Anxiety and Death

I have had my own issues with death; that’s what landed me in therapy.  Well at least that was one reason.  But I have recently been through an experience that has allowed me to see another perspective of death and anxiety.  I have a very close friend, actually she is like family, and her mother suffered from dementia with lewy bodies.  Now for everyone not familiar with that it is like dementia and Parkensons put together-not good.  I got to know ‘Grammy’ first when she lived with my friend and then by visiting her at the assisted living facility.  Grammy was quite the character, she was feisty, independent and no matter how frustrating she could make you smile.  She was known for what I called circular conversations-she would have a limited number of questions that she would ask over and over and over again .  But everything changed almost overnight, she suddenly couldn’t walk and she wouldn’t even eat her cookies (the only thing she would eat).  We spent three days with Grammy as she took her final journey.  I have always understood the anxiety felt by the survivors, but this time I had the opportunity to watch the other side.  We watched Grammy’s anxiety, her struggle, her pain, and yet with all that we also watched her acknowledge her son on the phone and manage to find words to tell him she was his mother and she loved him.  That image I will carry with me as it was amazing and beautiful to witness.  On day three the anxiety was gone for Grammy and after showing her strength to the end, she passed.  On that day there was peace for her, both before her passing and in the quiet moment of her passing.  But for those left behind there was still plenty of anxiety and pain.  I have always said death is usually a blessing for the one going, but it sucks for the rest of us.

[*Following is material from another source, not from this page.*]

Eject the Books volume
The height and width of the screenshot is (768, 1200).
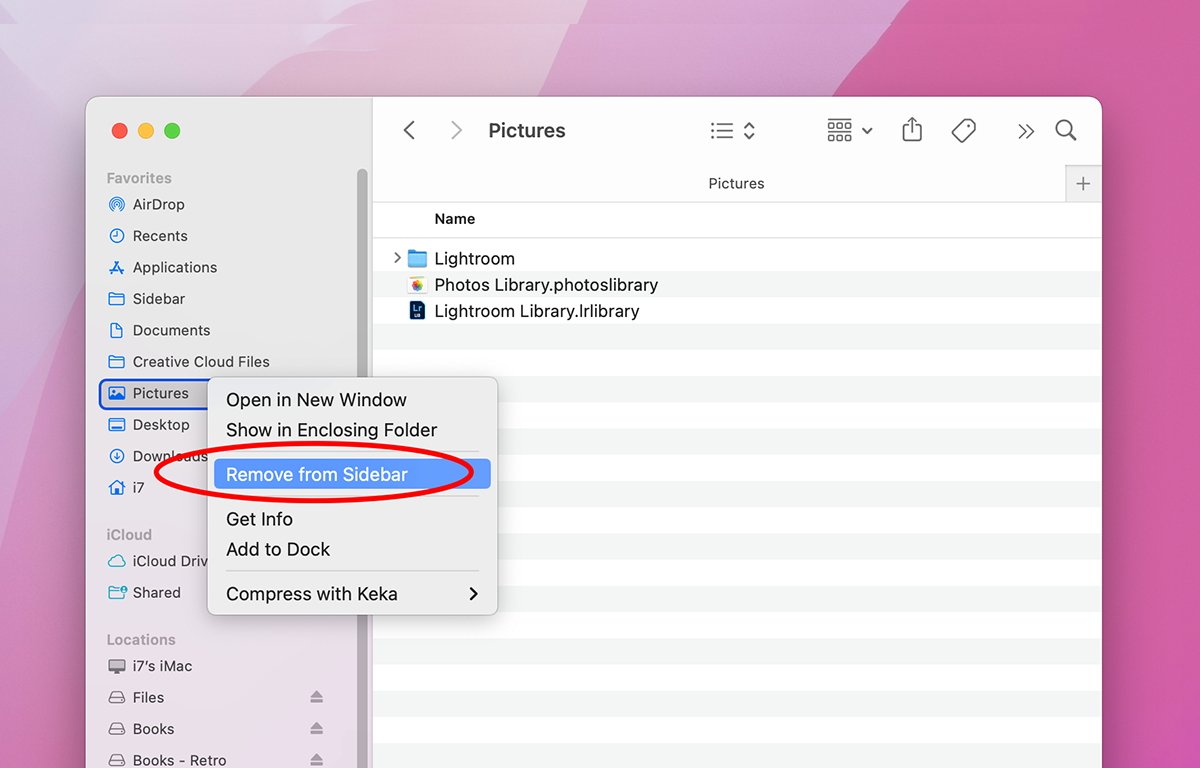[316, 729]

As I sat there on that last day with my two ‘sisters’ we shared stories about Grammy and ourselves and I believe that Grammy knew we were there with her and hopefully that gave her peace. In the short time since Grammy passed I have been facing my own anxiety with death.  As I have written before my son Robby has many chronic health problems and they are getting worse very rapidly.  This is not unexpected, but still very painful.  He is lucky (I know that sounds strange) he doesn’t know what anxiety is-it’s beyond his comprehension. I on the other hand have enough anxiety for both of us.  Something I have to try not to show around him, he does pick up on my emotions.  I am heartbroken about the journey he is starting and not knowing what his journey will be like.  But the one thing that eases some of my pain is that I know in my heart that his father is waiting for him and once again they can be together. On that last day with Grammy we all thought of the things she would do when she would be reunited with her loved ones that have passed before her.

Robby and Grammy have somethings in common, they have people who will always love and miss them and both of them at the end of their journey will be free from all the suffering and limitations they had in this life.